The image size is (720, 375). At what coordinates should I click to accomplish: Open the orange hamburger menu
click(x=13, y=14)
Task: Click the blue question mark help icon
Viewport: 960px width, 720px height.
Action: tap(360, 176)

○ ○ ○ ○ ○ ○ ○

_Assignment_: Would you repeat the records above without any changes?

_Solution_:
The image size is (720, 375). At what coordinates should I click to accomplish: Open the orange hamburger menu
click(x=13, y=14)
Task: Click the blue question mark help icon
Viewport: 960px width, 720px height.
Action: tap(360, 176)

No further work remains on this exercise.